Swiss Cheese, Red Onion and Champagne Vinegar
Swiss Cheese, Red Onion and Champagne Vinegar
Ingredients
- 1 cup Swiss cheese diced (1/2 inch)
- 1/3 c Red Onion diced
- 1/4 c Cornichons chopped, gherkins
- 1 Tbsp Champagne Vinegar
- 2 Tbsp olive oil
- 1 tsp Stone Ground Mustard
- Salt and Pepper
Instructions
- Combine and toss immediately--should be used right away.
Notes
From Chef Audrey: I like to use this with romaine.
Honey Vinaigrette Dressing
Honey Vinaigrette Dressing
Ingredients
- 1/2 c Champagne vinegar
- 2/3 c Olive oil
- 1/4 tsp Salt
- 1/4 tsp Pepper
- 1/2 c Honey
Instructions
- Mix all ingredients.

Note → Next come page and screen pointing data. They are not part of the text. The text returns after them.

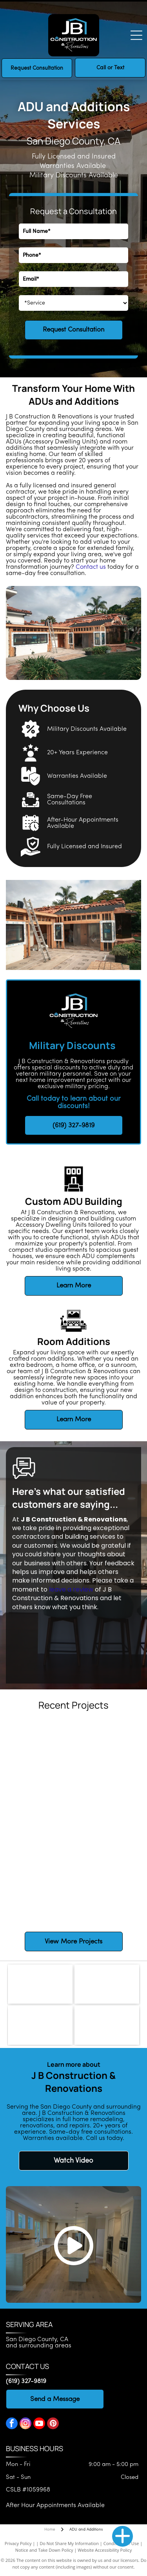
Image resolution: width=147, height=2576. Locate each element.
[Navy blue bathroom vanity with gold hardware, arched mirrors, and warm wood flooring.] (40, 1888)
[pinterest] (53, 2424)
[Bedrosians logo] (40, 1984)
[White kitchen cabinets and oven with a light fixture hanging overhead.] (40, 1755)
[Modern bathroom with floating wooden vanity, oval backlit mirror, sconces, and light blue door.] (106, 1888)
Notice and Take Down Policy (44, 2550)
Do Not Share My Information (69, 2543)
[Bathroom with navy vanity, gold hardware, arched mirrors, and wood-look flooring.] (40, 1821)
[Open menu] (136, 35)
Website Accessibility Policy (105, 2550)
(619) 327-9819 (26, 2381)
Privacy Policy (18, 2543)
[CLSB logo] (106, 1984)
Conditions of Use (121, 2543)
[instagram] (25, 2424)
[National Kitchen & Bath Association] (106, 2025)
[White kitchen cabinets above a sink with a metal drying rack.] (106, 1755)
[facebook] (12, 2424)
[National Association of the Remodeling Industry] (40, 2025)
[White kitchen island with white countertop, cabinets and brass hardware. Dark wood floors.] (106, 1821)
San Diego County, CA (37, 2339)
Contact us (91, 567)
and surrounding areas (38, 2346)
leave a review (71, 1589)
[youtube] (39, 2424)
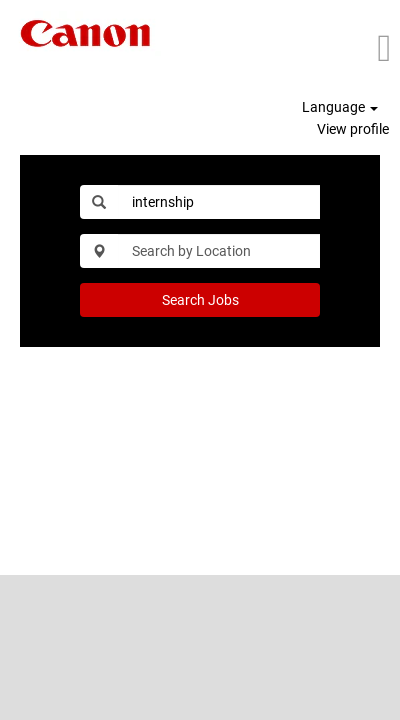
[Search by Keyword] (219, 202)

Use hot or cold!
Tomato Basil Dressing
Tomato Basil Dressing
Ingredients
- 2/3 c Grape Tomatoes
- 6 basil leaves
- 2 tbsp red wine vinegar
- 1/2 tsp Salt
- pepper
- 1/4 c olive oil
- 4 cloves garlic
Instructions
- Mix all items and blend in a blender or food processor.
- Dressing can be served hot or cold.
- If served hot, heat the dressing in a sauté pan and add the salad to the pan and toss; then put on the plate.